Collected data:
::::::

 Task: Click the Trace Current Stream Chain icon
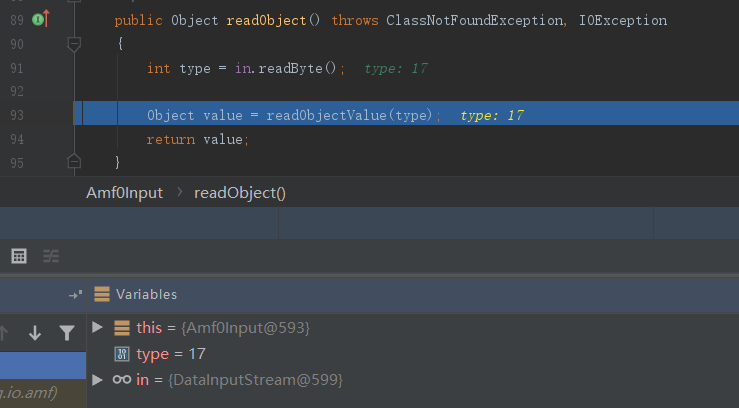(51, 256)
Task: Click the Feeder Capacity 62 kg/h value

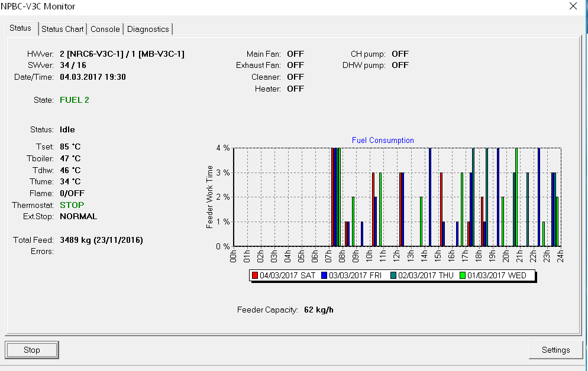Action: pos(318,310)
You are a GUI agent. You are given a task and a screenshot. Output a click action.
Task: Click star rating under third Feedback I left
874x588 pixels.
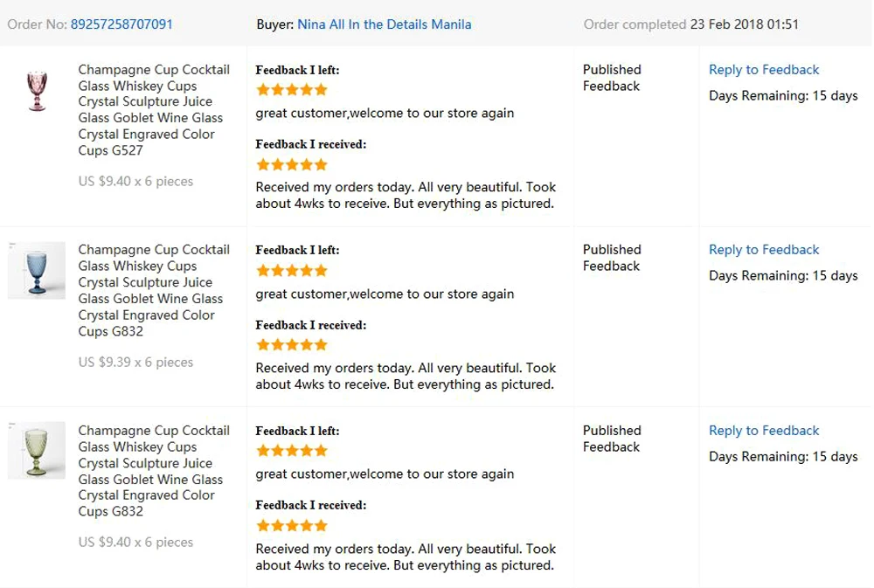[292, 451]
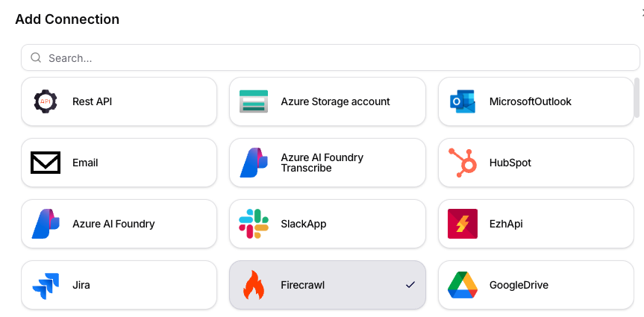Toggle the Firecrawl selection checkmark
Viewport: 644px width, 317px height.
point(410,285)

::::::

From the line containing "Task: Click star" down to the last line of the entries above, retype each line exactly as it stands, but skip the pictures.

_Solution to the problem_
Task: Click star rating under third Feedback I left
874x588 pixels.
[292, 451]
Toggle the Firecrawl selection checkmark
Viewport: 644px width, 317px height.
point(410,285)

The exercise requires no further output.